This project aims to predict water quality based on various parameters. The system includes a web-based form allowing users to input specific water quality parameters, and a machine learning model implemented in Python and Flask predicts whether the water is of good quality or not.
- Open the
index.html
file in a web browser. - Fill in the form with the relevant parameters, including pH, hardness, solids, chloramines, sulfate, conductivity, organic carbon, trihalomethanes, and turbidity.
- Click the "Submit" button to send the data to the server for prediction.
- The prediction result will be displayed on the page, indicating whether the water is of good quality or not.
-
Ensure you have the required Python libraries installed. You can install them using:
pip install flask numpy scikit-learn
-
Run the Flask application:
python app.py
-
Open a web browser and go to http://127.0.0.1:5000/ to access the web form.
-
Follow steps 2-4 from the "Web Application" section above.

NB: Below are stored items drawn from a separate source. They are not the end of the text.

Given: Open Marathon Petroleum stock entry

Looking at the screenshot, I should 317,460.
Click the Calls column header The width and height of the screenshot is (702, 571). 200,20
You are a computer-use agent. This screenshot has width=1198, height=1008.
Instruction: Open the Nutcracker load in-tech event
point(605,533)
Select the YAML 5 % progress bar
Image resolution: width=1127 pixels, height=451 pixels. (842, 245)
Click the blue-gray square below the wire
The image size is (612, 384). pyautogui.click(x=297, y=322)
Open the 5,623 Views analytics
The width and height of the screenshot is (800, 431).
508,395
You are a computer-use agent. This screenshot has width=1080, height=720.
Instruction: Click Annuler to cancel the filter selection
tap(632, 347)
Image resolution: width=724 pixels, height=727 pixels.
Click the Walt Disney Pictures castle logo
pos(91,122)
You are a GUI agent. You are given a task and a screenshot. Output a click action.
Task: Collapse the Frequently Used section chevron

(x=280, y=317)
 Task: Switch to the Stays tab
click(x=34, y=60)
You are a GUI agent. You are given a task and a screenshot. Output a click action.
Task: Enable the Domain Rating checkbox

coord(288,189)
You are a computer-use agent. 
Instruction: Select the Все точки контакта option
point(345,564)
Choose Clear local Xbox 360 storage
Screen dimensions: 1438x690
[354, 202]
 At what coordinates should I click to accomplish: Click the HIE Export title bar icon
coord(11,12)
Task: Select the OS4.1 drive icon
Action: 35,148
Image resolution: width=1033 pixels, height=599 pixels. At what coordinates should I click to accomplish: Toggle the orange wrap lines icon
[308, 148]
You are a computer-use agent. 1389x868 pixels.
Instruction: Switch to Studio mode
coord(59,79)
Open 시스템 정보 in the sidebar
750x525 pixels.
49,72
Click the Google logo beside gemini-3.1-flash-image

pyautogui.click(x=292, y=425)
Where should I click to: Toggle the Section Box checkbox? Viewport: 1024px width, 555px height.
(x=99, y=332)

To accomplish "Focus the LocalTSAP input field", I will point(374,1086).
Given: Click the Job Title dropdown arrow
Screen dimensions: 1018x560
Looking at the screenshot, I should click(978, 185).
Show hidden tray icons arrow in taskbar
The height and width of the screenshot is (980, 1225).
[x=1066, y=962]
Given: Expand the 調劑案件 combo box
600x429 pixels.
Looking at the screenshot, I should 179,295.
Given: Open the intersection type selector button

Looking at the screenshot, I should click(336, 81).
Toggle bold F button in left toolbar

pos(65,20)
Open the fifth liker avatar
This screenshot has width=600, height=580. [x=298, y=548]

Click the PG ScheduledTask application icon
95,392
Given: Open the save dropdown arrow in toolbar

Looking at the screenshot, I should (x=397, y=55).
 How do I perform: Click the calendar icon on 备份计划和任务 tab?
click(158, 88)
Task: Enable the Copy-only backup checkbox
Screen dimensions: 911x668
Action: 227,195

The machine learning model used for prediction is a Random Forest Classifier. The model is trained using a dataset (processed_data.csv
) that includes water quality parameters and a target variable indicating water potability.
To retrain the model:
- Open a Jupyter notebook or Python environment.
- Execute the code in the "Model Training" section of the provided Python script (
model_training.py
). - The trained model will be saved to a file named
water_model.pkl
.
The dataset used for training may contain missing values, which are handled by imputing the mean values for the respective columns. Additionally, exploratory data analysis (EDA) is performed, and correlations between variables are visualized using various plots and the corrplot
library in R.
- Flask
- NumPy
- Scikit-learn
- Pandas
- Pickle
- ggplot2 (R package)
- corrplot (R package)
- skimr (R package)
- The
style.css
file contains styles for the HTML elements. - The application includes visualizations generated using ggplot2 and corrplot in R. These visualizations provide insights into the dataset's distribution and correlations between variables.